安田社長の東京の自宅リビングは、マホガニー材、チェリー材の家具で合わせた、イギリスのアンティークであるクイーン・アン様式でコーディネートされている。壁に飾られた雛屏風は、安田社長自ら東京、金沢、京都の骨董屋をまわって探したもの。海外生活の長かった伯父の影響で、子供の頃から自身もインテリアに興味があったという。

安田社長の自宅リビングを飾る雛屏風

「Joy of Design」の提案でトップ&ユニークな地位を築く

襖や屏風、障子を設える表具師の日比弥助が、1849(嘉永2)年に名古屋城下で暖簾を掲げた山月堂が前身。
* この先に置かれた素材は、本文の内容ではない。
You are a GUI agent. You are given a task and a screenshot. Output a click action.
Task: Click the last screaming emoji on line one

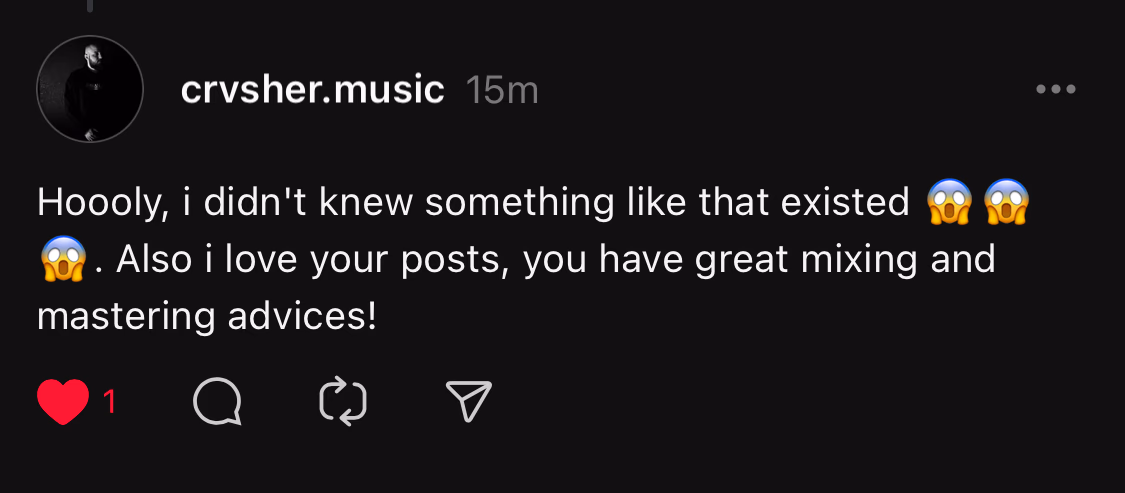(1007, 203)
1953年に山月堂商店として株式会社化。1956年から壁紙の取り扱いを始め、1965年には初のオリジナル壁紙「エリート」の販売を開始。商社にとどまらない独自の業態を確立した。

全国8カ所のショールームと11の物流拠点、グループ企業にはエクステリアを扱う会社や施工専門会社も擁する。「インテリアを通じて社会に貢献し、豊かな生活文化の創造に寄与」することを企業使命とし、社是「誠実」、ブランドステートメント「Joy of Design」を定めている。